== Input material ==
● ● ● ●

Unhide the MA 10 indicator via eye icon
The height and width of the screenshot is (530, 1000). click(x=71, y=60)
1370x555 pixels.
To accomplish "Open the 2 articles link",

● ● ● ●

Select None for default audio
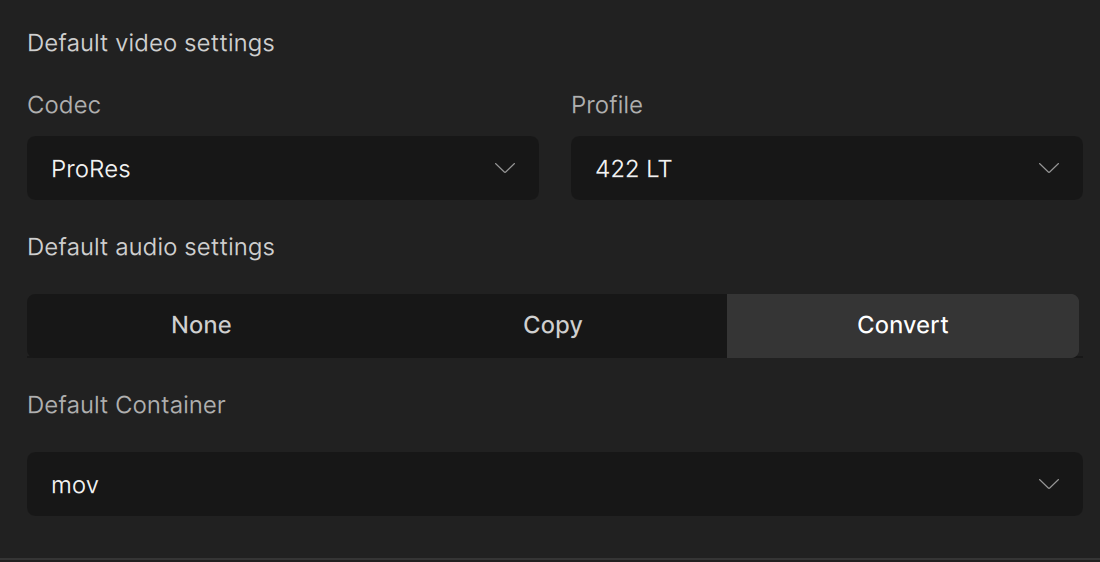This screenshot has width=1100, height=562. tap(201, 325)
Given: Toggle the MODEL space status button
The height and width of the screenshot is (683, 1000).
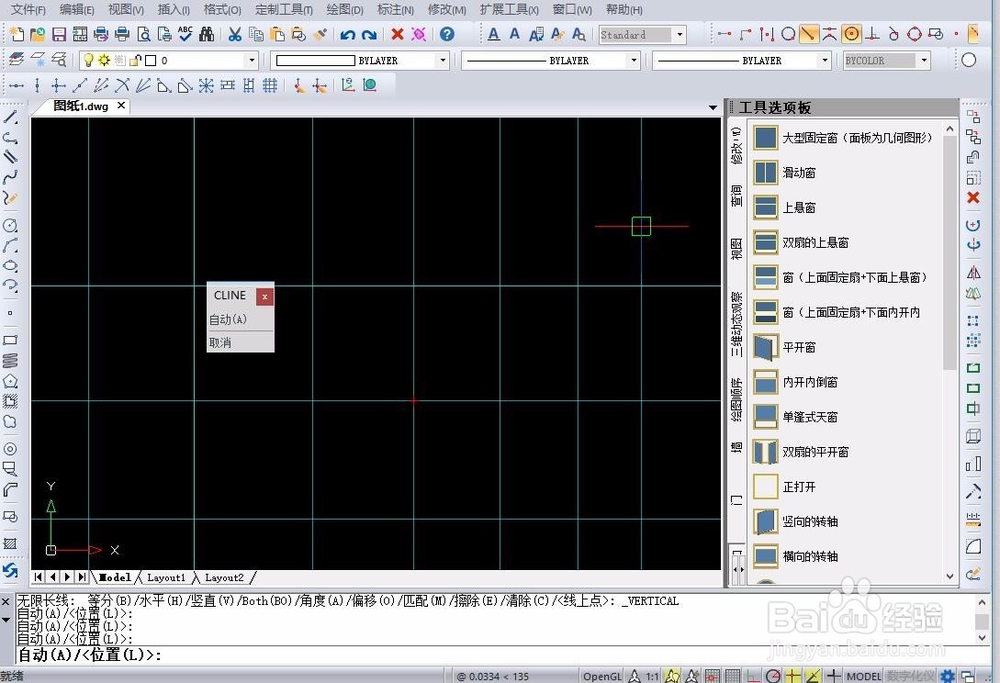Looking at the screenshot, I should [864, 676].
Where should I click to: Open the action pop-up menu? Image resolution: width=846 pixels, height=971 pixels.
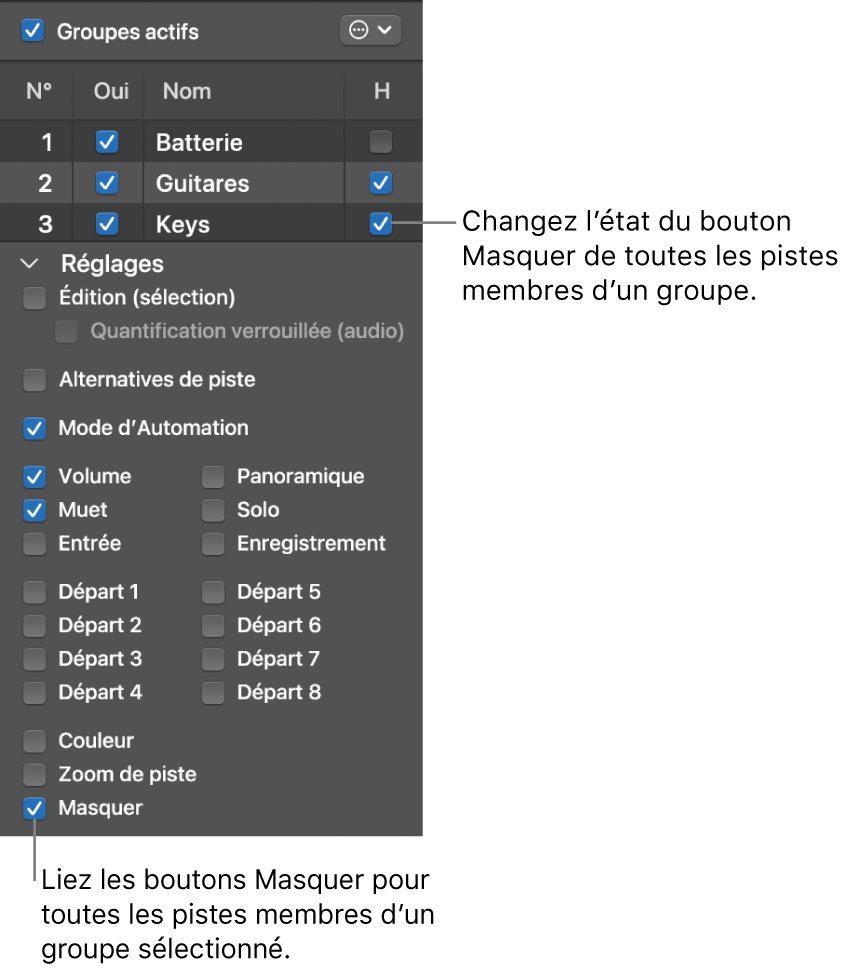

● ● ● ●

== Activity ==
Write down, word for word, the lines above from the one containing "Unhide the MA 10 indicator via eye icon" through the one containing "the 2 articles", both ends included.

== Output of the exercise ==
Unhide the MA 10 indicator via eye icon
The height and width of the screenshot is (530, 1000). click(x=71, y=60)
1370x555 pixels.
To accomplish "Open the 2 articles link",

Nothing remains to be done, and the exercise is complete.